ASSIGNMENT: Copy out the lines of the records below, and only those lines, from the one with "Screen dimensions: 429x231" through the one with "Given: Open the notifications", exactly as they appear.

RECORD SET:
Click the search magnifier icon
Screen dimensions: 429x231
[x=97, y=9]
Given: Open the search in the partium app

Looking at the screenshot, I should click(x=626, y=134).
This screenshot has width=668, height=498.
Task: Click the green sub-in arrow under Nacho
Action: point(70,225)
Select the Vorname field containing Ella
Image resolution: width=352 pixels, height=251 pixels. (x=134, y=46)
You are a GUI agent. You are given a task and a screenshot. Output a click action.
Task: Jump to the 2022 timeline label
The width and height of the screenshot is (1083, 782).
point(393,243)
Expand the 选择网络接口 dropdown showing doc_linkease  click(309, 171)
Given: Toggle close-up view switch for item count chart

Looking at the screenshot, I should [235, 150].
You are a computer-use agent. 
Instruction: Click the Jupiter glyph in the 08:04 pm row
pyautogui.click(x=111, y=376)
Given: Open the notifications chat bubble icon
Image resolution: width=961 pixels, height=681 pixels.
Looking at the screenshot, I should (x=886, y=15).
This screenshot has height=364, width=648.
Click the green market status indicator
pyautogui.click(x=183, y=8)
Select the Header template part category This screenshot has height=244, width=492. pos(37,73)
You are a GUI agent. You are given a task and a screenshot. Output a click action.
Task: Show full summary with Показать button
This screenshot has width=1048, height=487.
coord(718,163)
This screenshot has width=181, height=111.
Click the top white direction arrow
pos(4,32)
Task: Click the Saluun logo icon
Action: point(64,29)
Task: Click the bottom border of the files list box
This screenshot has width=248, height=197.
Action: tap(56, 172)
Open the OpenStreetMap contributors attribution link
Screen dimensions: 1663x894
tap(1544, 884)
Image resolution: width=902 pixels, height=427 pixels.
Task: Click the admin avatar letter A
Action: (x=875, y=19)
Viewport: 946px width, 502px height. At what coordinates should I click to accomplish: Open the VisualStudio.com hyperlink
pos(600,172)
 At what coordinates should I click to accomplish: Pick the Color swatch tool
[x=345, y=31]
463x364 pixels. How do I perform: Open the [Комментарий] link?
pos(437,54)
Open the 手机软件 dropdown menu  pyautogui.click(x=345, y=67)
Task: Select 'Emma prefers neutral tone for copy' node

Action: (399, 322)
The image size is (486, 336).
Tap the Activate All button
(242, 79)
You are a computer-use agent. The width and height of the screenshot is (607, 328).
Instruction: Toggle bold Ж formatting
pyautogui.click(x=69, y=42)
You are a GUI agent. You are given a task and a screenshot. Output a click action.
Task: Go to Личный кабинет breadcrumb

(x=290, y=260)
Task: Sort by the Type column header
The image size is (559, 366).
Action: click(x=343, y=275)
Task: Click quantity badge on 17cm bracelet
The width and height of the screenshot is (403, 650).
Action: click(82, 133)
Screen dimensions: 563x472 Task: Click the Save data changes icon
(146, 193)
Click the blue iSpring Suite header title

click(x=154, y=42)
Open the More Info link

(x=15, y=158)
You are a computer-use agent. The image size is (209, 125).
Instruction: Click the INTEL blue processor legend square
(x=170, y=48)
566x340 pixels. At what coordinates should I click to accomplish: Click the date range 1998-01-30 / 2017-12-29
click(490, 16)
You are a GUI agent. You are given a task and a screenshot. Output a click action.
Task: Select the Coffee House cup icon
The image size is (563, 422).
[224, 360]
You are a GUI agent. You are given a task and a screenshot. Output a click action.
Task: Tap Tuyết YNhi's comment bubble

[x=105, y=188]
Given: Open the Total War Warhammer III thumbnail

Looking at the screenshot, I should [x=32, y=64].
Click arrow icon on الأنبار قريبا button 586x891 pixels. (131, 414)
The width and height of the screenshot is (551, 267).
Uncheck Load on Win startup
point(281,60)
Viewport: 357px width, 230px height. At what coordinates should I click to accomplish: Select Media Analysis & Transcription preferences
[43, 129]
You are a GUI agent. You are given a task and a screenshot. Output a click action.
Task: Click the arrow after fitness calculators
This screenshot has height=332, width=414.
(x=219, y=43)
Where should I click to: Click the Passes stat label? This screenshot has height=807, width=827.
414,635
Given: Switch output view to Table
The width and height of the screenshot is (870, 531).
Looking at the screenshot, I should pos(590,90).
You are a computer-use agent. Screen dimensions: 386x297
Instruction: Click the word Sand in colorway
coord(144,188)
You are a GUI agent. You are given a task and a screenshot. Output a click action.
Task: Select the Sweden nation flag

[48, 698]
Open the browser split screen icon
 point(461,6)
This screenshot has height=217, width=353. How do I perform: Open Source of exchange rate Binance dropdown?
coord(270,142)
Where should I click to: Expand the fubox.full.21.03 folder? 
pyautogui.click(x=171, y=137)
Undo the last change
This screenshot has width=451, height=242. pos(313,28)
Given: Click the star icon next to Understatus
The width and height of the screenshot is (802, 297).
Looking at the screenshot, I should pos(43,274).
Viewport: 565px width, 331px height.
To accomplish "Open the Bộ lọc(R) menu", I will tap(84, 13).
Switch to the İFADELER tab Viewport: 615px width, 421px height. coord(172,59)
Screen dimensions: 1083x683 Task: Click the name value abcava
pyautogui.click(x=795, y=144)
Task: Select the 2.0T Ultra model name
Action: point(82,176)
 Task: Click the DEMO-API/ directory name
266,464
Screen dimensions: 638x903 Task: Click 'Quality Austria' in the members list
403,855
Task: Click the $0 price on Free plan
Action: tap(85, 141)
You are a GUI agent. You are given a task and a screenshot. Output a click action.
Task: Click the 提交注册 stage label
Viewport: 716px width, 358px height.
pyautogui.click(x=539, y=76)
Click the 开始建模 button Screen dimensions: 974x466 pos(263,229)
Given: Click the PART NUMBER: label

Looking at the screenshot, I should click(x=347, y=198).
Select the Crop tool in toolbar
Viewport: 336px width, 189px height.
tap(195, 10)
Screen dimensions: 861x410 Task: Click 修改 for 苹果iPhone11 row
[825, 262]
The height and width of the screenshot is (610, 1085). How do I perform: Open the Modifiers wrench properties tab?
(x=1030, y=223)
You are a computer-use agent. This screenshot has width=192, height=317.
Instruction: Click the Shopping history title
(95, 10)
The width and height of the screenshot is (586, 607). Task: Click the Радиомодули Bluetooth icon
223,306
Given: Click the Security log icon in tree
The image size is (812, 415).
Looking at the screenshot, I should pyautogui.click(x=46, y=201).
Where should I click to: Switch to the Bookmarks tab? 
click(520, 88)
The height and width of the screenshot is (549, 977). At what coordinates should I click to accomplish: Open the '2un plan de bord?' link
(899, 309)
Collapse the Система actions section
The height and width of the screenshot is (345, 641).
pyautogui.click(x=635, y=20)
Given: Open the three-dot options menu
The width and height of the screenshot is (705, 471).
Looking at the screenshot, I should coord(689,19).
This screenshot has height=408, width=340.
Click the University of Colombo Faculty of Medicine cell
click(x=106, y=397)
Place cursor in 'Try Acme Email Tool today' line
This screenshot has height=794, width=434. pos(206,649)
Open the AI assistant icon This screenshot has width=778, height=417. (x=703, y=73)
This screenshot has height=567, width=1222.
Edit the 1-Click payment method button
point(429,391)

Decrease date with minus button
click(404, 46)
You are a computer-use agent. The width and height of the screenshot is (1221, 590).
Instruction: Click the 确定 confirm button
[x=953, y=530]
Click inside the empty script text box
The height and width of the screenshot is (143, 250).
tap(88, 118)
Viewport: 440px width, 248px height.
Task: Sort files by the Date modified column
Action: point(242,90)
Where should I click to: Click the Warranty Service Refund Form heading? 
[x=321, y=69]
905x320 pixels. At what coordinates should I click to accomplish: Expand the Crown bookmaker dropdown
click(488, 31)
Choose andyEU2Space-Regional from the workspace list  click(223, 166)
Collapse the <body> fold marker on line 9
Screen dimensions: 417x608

YOUR RESPONSE:
Screen dimensions: 429x231
[x=97, y=9]
Given: Open the search in the partium app

Looking at the screenshot, I should click(x=626, y=134).
This screenshot has width=668, height=498.
Task: Click the green sub-in arrow under Nacho
Action: point(70,225)
Select the Vorname field containing Ella
Image resolution: width=352 pixels, height=251 pixels. (x=134, y=46)
You are a GUI agent. You are given a task and a screenshot. Output a click action.
Task: Jump to the 2022 timeline label
The width and height of the screenshot is (1083, 782).
point(393,243)
Expand the 选择网络接口 dropdown showing doc_linkease  click(309, 171)
Given: Toggle close-up view switch for item count chart

Looking at the screenshot, I should [235, 150].
You are a computer-use agent. 
Instruction: Click the Jupiter glyph in the 08:04 pm row
pyautogui.click(x=111, y=376)
Given: Open the notifications chat bubble icon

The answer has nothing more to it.